Information provided:
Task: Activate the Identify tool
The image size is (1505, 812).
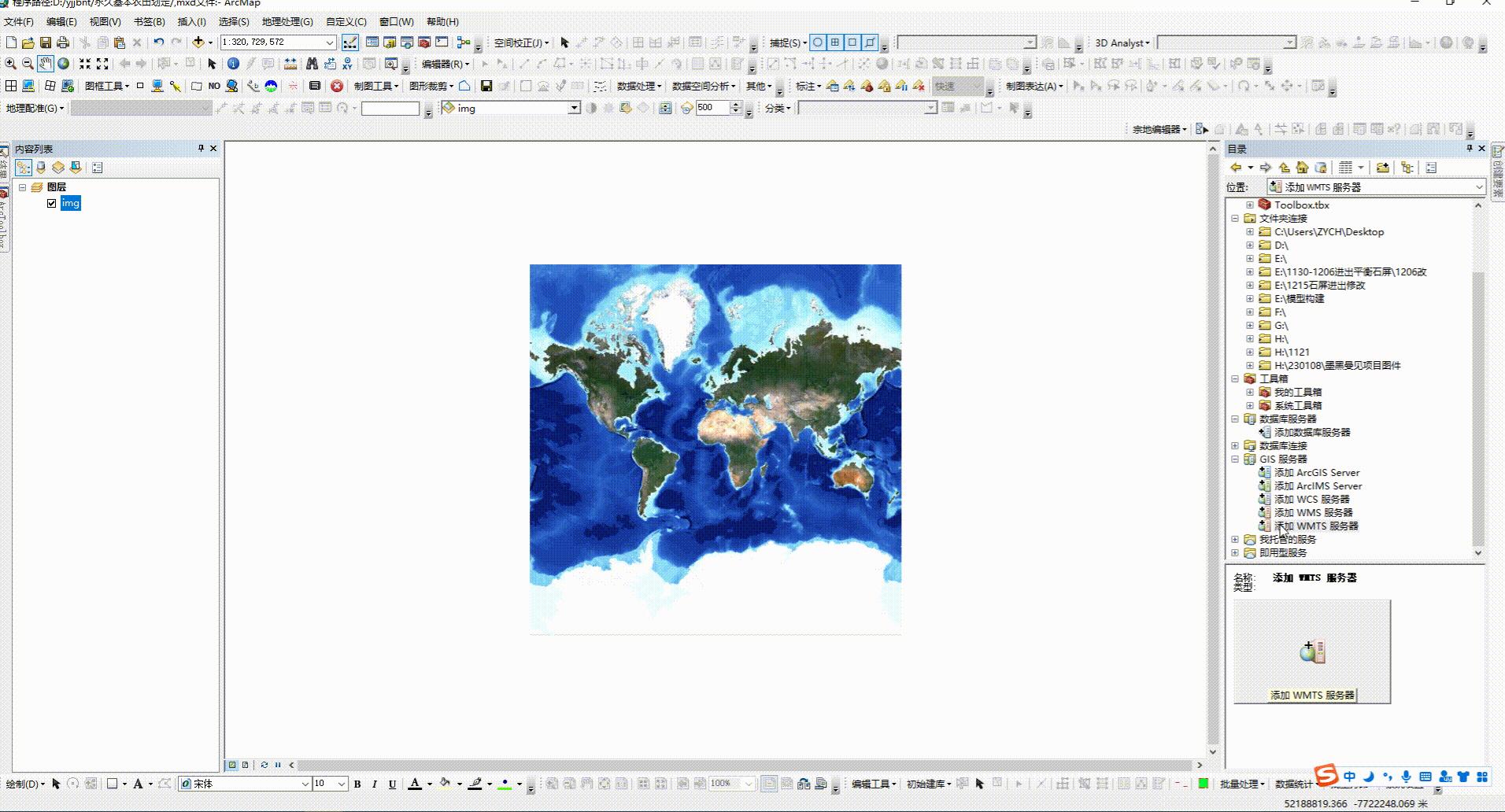Action: coord(233,65)
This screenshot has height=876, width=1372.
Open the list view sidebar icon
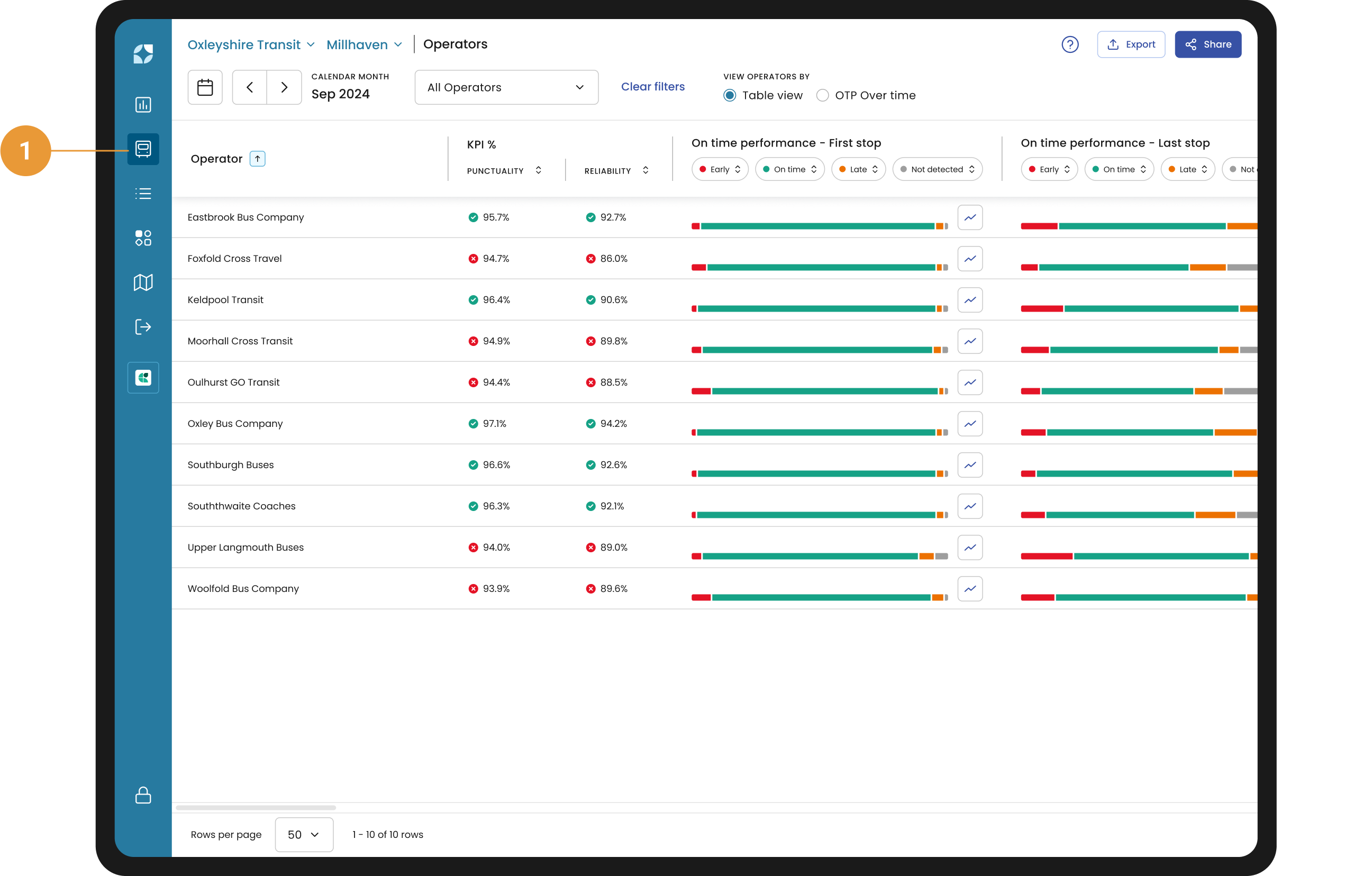click(143, 194)
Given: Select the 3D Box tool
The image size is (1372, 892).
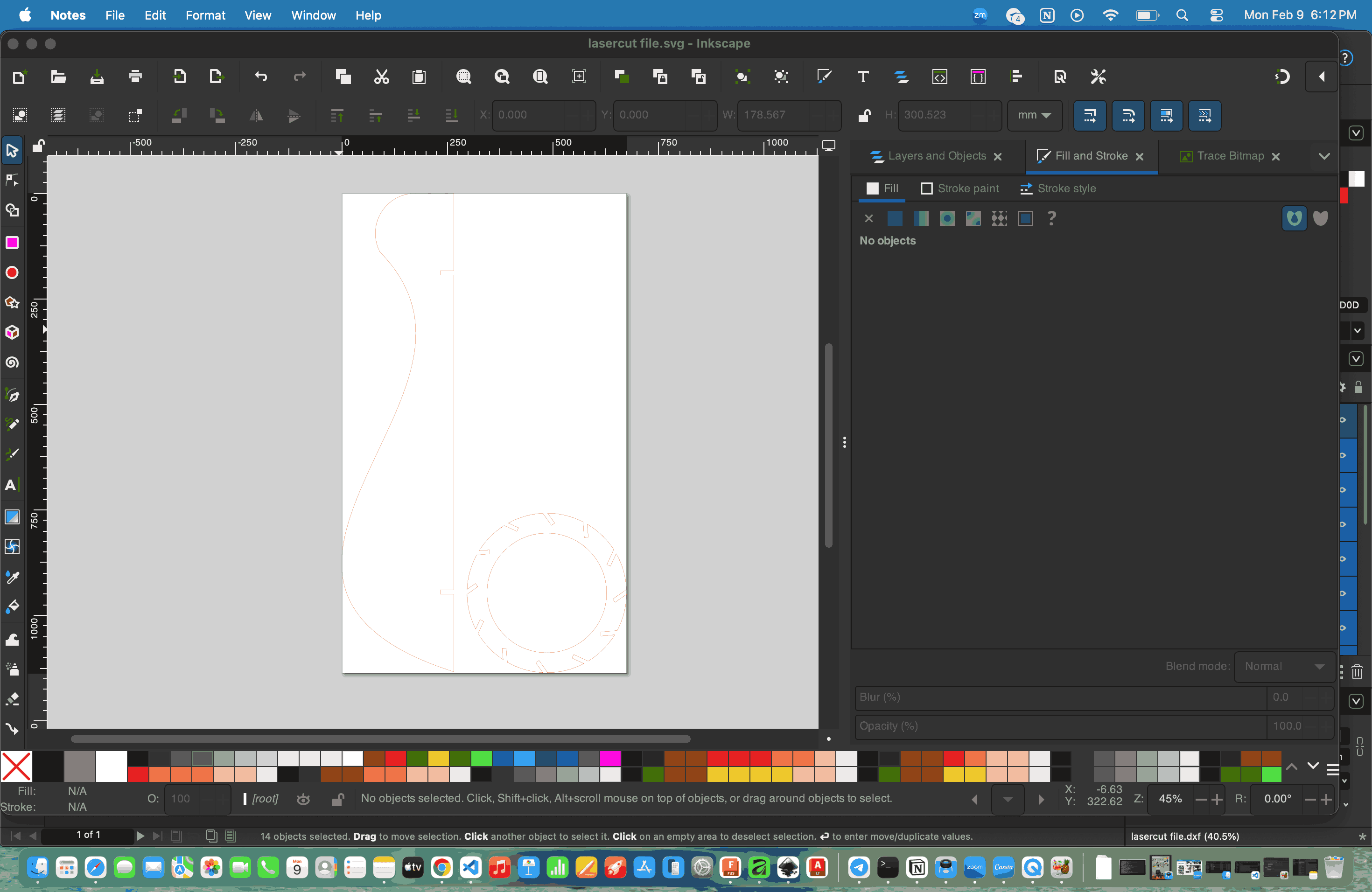Looking at the screenshot, I should click(12, 333).
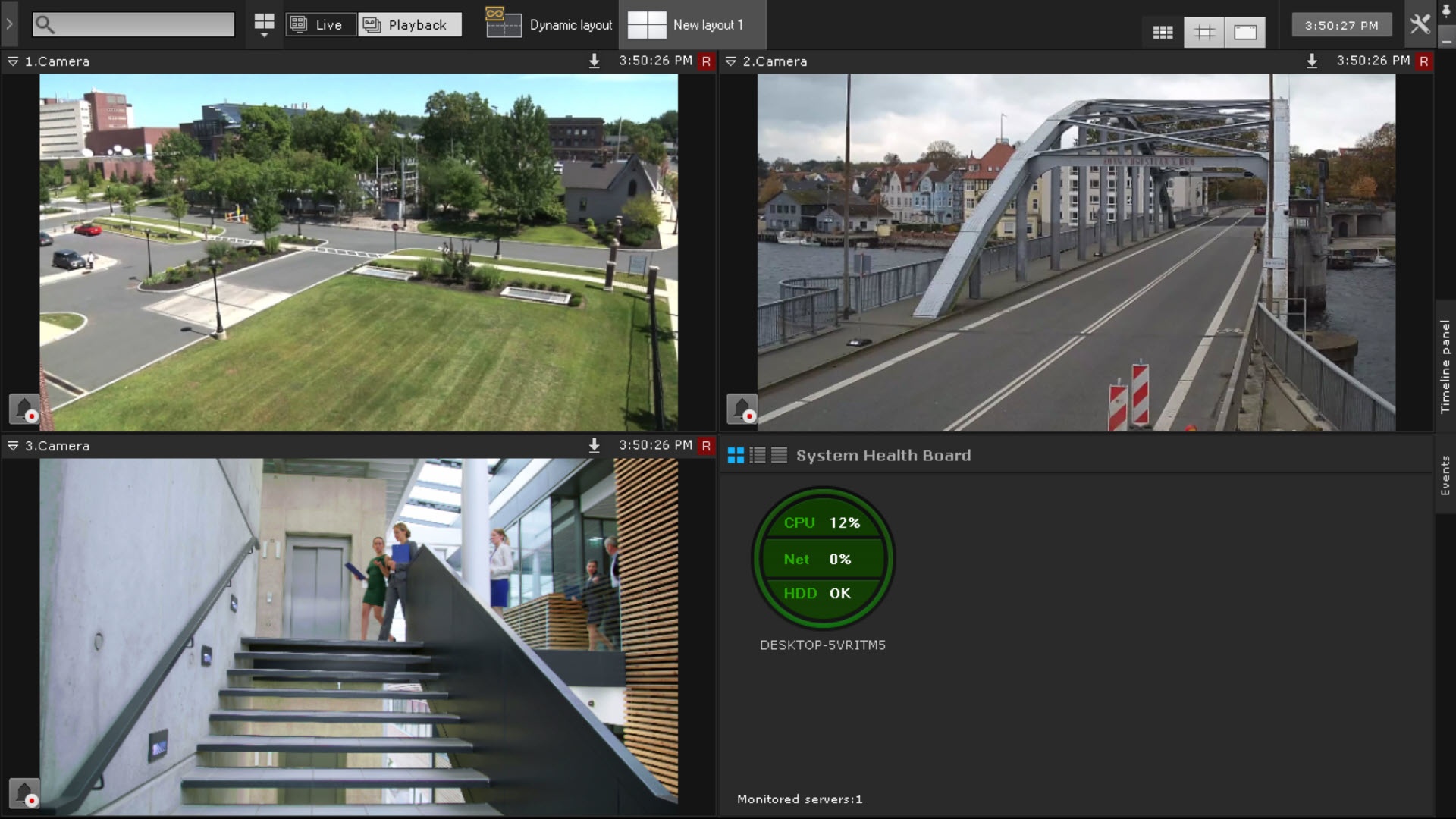The width and height of the screenshot is (1456, 819).
Task: Export frame from 2.Camera download arrow
Action: coord(1312,61)
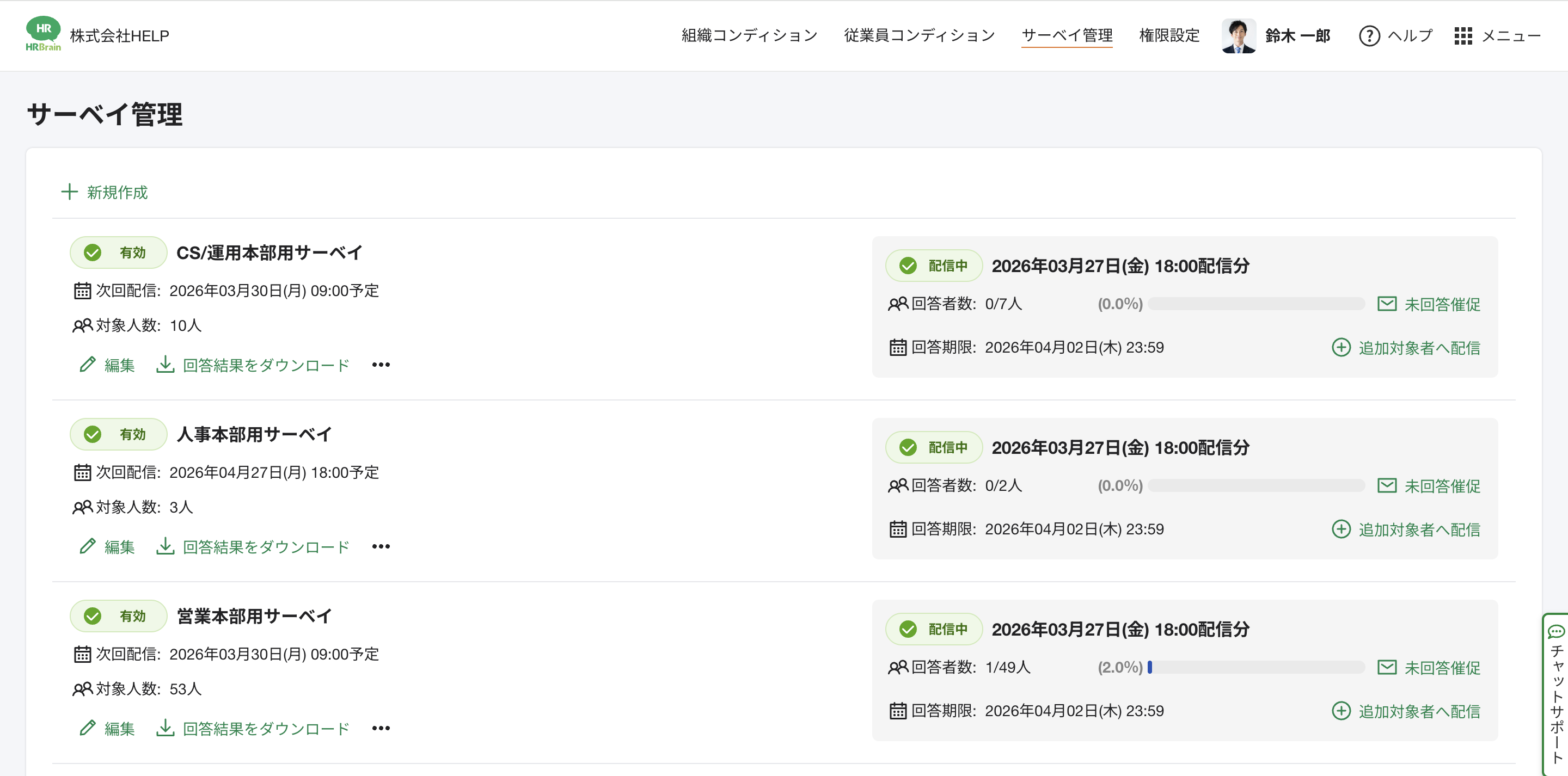Screen dimensions: 1568x776
Task: Click 追加対象者へ配信 link for 人事本部用サーベイ
Action: pyautogui.click(x=1419, y=529)
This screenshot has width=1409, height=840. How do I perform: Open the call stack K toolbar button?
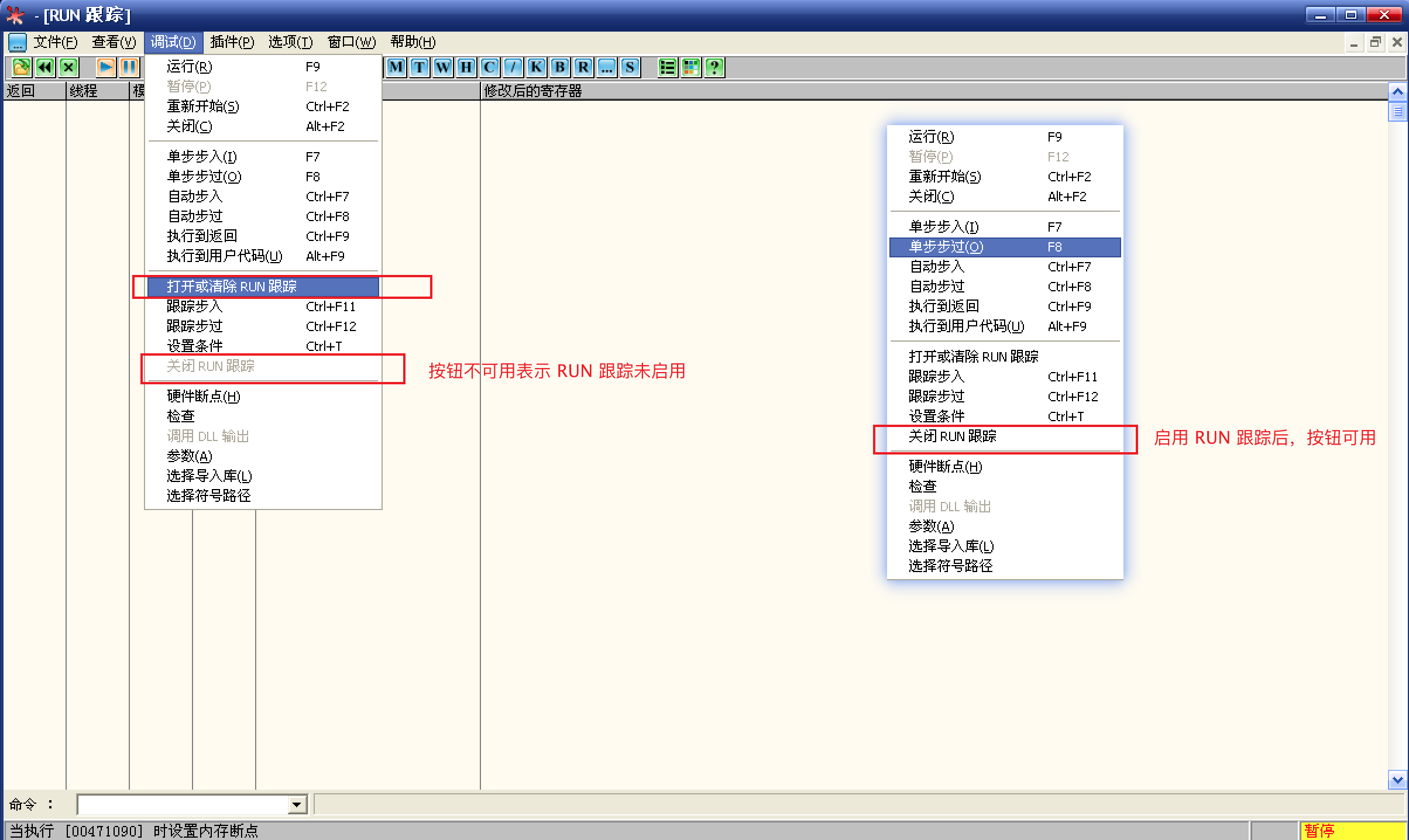[x=537, y=67]
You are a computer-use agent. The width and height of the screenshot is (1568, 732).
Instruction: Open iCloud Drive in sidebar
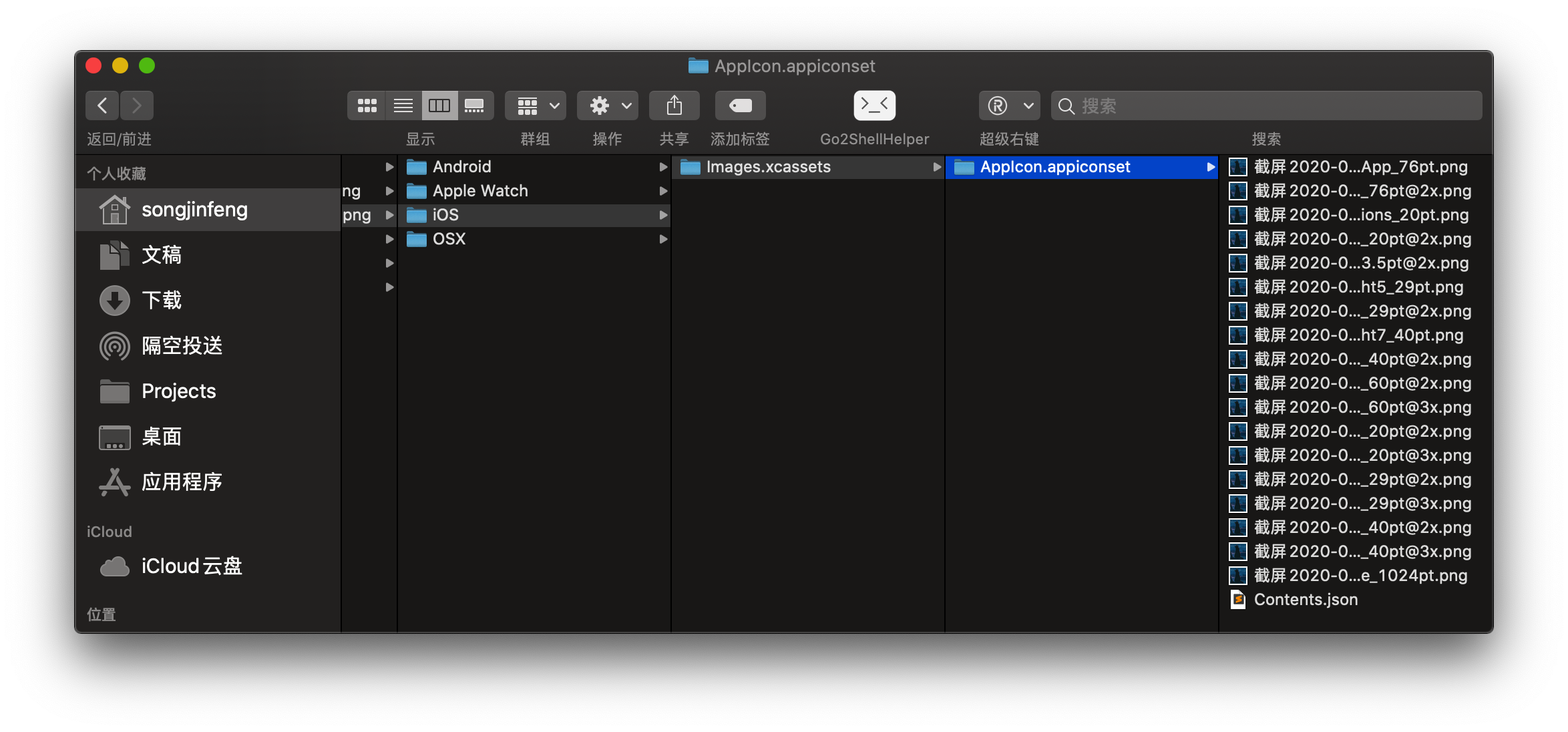coord(191,566)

Problem description:
Pictures are to be omitted. Print exactly the lines from the line containing "Given: Select the 3D Box tool" through the final line of the material above, both included.

Answer:
Given: Select the 3D Box tool
The image size is (1372, 892).
Looking at the screenshot, I should click(12, 333).
The width and height of the screenshot is (1456, 819).
Task: Export frame from 2.Camera download arrow
Action: coord(1312,61)
Screen dimensions: 1568x776
Task: Click 追加対象者へ配信 link for 人事本部用サーベイ
Action: pyautogui.click(x=1419, y=529)
This screenshot has width=1409, height=840. How do I perform: Open the call stack K toolbar button?
[x=537, y=67]
You are a computer-use agent. The width and height of the screenshot is (1568, 732).
Instruction: Open iCloud Drive in sidebar
coord(191,566)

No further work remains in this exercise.